FTC to consider stricter online privacy rules

The U.S. Federal Trade Commission plans to take a hard look at how it enforces consumer privacy standards in the coming months, with new rules for online companies possibly on the way, the agency's chairman said Monday.

With advances in computer technology, online companies are able to track Web users and store personal data at increasingly lower costs, and the FTC will pay increased attention to online privacy concerns over the next six months, FTC Chairman Jon Leibowitz said during an agency workshop on privacy Monday.

"We're at another watershed moment in privacy, and the time is right for the commission ... to take a broader look at privacy," Leibowitz said. "Companies can store and chunk massive amounts of data relatively cheaply."

Web users often have little understanding about what personal data online companies and advertising networks are collecting, and how they are using the data, Leibowitz said. "How many consumers ... have ever heard the names of the many ad networks that end up with their information in the process of targeting ads?" he said. "How many people understand the networks' role?"

Online companies are also grappling with how to best protect privacy, Leibowitz added. Earlier this year, retailer Sears settled an FTC complaint that it tracked the secure Web transactions of customers invited to join a shopping research club, he noted.

"Nobody argues that the folks at Sears are bad people who wanted to do bad things with the information," he said. "To the contrary, they probably didn't know exactly what they expected to learn from this data. That just demonstrates, however, that all of us are still feeling our way around what respecting privacy really means."

Monday's workshop was the first of three exploring privacy that the FTC has planned in the coming months. The FTC doesn't yet know what it will do with the information it collects at the workshops, Leibowitz said. The FTC has so far focused on requiring online companies to give customers notice and choice about data collection and on bringing complaints when customers have been harmed, but those approaches "haven't worked quite as well as we would have liked," he said.

The FTC will look for ways to enforce privacy standards that are "better for consumers and fair to businesses as well," he said.

Some U.S. lawmakers have also talked about introducing comprehensive privacy legislation by early next year.

Others at the workshop argued that new rules aren't needed.
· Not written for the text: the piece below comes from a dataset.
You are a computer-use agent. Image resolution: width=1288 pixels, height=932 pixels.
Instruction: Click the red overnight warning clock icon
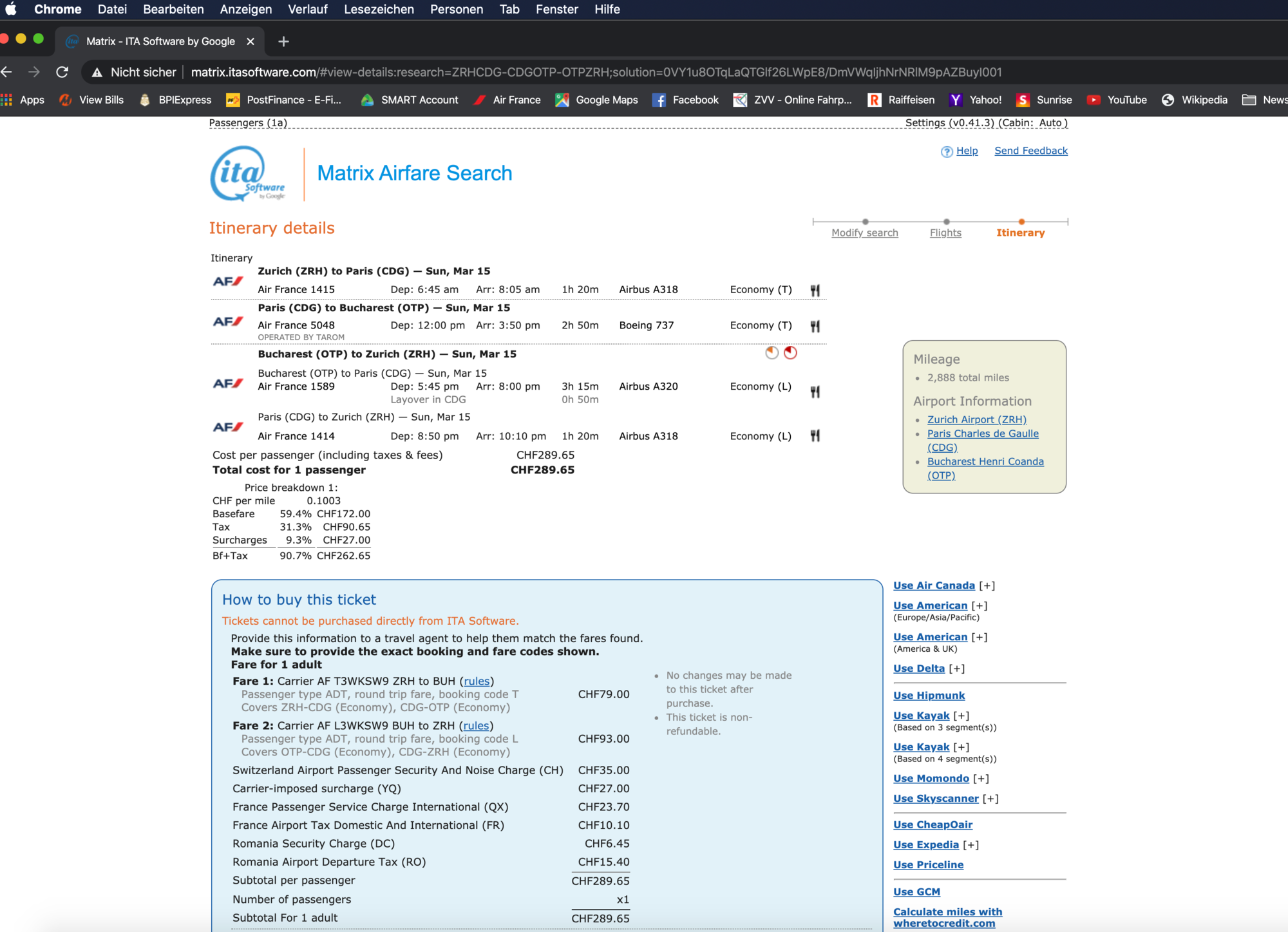point(790,352)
While some surveys have suggested Web users value their privacy, in practice, they often trade away some privacy for small benefits, said Adam Thierer, president of the Progress and Freedom Foundation, a free-market think tank.

"People are living their lives like an open book on social-networking sites every single minute of the day," Thierer said. "Privacy is a subjective condition out there and there's a lot of trial and error out there. People themselves personally experiment with how much they want to give away about themselves every single day, in exchange for something else."

Online companies should be able to try new ways to deliver privacy tools to users, without the government telling them how to do it, he said.

"We have to ask the question if we're going to allow ongoing experimentation with disclosures, dashboards and privacy tools, or whether we're going to foreclose that process with sort of a one-size-fits-all model that says, 'This is the way we think it should work, and work forever more,'" he said. "We should allow and encourage more experimentation, more competition between these companies."

But, according to several surveys, consumers believe the government has more laws to protect their privacy than exist, said Joseph Turow, a professor of communication at the University of Pennsylvania. "There is a sense that laws protect them far more than they do when it comes to privacy," he said.

Web users also may not understand what activities lead to less privacy, added Lorrie Faith Cranor, associate professor of computer science at Carnegie Mellon University. "There are a lot of people who don't know what a cookie is, still," she said. "We have situations where people don't understand the consequences of their actions. People are behaving in the real world based on asymmetric information."